Um die gleiche Leistung wie mit Standardhardware zu erzielen, wären zu diesem Zeitpunkt etwa 10²¹ GPUs erforderlich. Laut UBS könnten die Kosten für den Bau der neuen Systeme nur wenige zehn Millionen Dollar betragen.
Der Bericht erklärt, dass es mehrere Möglichkeiten gibt, ein Qubit zu bauen, das die Grundeinheit der Quanteninformation darstellt.
Aktuell dominieren zwei Ansätze den Markt: supraleitende Qubits und Qubits mit gefangenen Ionen. Laut Jenkins beschränkt sich die Führungsposition auf wenige Unternehmen. Alphabet und IBM konzentrieren sich auf supraleitende Designs, während Microsoft und Amazon über Cloud-Plattformen gemischte Lösungen anbieten.
Strategien großer Technologiekonzerne treffen auf volatile reine Aktienmärkte
UBS bezeichnet Google, das zu Alphabet gehört, als Pionier im Bereich Quantensoftware und Fehlerkorrektur. Der Bericht verweist auf den Willow-Chip, der im Dezember 2024 auf den Markt kommen soll.
Laut UBS reduzierte Willow die Fehlerquote mit zunehmender Anzahl an Qubits. Zudem absolvierte der Computer eine Standard-Benchmark-Aufgabe in unter fünf Minuten. Ein leistungsstarker classicKI-Supercomputer bräuchte laut UBS etwa 10 Septillionen Jahre, um dieselbe Aufgabe zu bewältigen.
Microsoft und Amazon verfolgen einen umfassenderen Ansatz. Microsoft arbeitet mit kleineren Hardware-Spezialisten wie IonQ zusammen und forscht gleichzeitig an einem topologischen Design. Laut UBS könnte dieses Design, sofern es wie geplant funktioniert, zu einem schnelleren und stabileren Qubit führen.
Amazon unterstützt über seine Cloud-Dienste ebenfalls verschiedene Ansätze. UBS empfiehlt Microsoft und Amazon zum Kauf. Alphabet wird neutral bewertet. Laut Jenkins hängt der Erfolg davon ab, welches Qubit-Design sich zuerst durchsetzt.
UBS hebt auch börsennotierte Unternehmen hervor, die sich ausschließlich auf diesen Bereich konzentrieren. Dazu gehören IonQ, D-Wave Quantum und Rigetti Computing. Diese Aktien verzeichneten zunächst starke Kursgewinne, gefolgt von steilen Kursverlusten. IonQ ist das größte Unternehmen dieser Gruppe. Seine Marktkapitalisierung überstieg 17 Milliarden US-Dollar.

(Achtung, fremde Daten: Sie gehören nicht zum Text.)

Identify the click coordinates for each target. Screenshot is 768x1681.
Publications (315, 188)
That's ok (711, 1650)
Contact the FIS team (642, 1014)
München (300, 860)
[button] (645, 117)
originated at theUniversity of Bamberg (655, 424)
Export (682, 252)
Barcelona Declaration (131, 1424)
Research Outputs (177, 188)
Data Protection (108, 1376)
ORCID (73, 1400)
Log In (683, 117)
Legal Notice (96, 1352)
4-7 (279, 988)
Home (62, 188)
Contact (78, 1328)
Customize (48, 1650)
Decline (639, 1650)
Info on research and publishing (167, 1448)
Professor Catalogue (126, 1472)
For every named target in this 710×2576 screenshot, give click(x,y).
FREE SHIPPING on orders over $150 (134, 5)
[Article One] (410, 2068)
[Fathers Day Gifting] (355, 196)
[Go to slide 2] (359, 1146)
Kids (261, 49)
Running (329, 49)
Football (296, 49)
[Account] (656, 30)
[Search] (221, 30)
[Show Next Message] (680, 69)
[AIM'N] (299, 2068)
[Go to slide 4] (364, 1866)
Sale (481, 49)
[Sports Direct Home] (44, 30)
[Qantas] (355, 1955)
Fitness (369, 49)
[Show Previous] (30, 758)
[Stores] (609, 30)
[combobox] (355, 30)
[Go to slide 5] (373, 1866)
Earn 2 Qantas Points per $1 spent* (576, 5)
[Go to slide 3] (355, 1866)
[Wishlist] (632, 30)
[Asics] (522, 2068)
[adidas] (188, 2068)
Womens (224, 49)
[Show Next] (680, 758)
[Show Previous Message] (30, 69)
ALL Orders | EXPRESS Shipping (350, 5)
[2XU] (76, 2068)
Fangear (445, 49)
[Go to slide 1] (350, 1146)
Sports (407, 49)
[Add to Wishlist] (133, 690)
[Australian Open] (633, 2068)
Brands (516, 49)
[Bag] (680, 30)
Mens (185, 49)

Die Aktie stieg im vergangenen Jahr bis einschließlich Mittwoch um 72 % und fiel seit Mitte Oktober um 34 %. Laut FactSet-Daten liegt das bereinigte Beta von IonQ bei 2,37. UBS erklärt, dies bedeute, dass die Aktie mehr als doppelt so stark schwankt wie der Gesamtmarkt.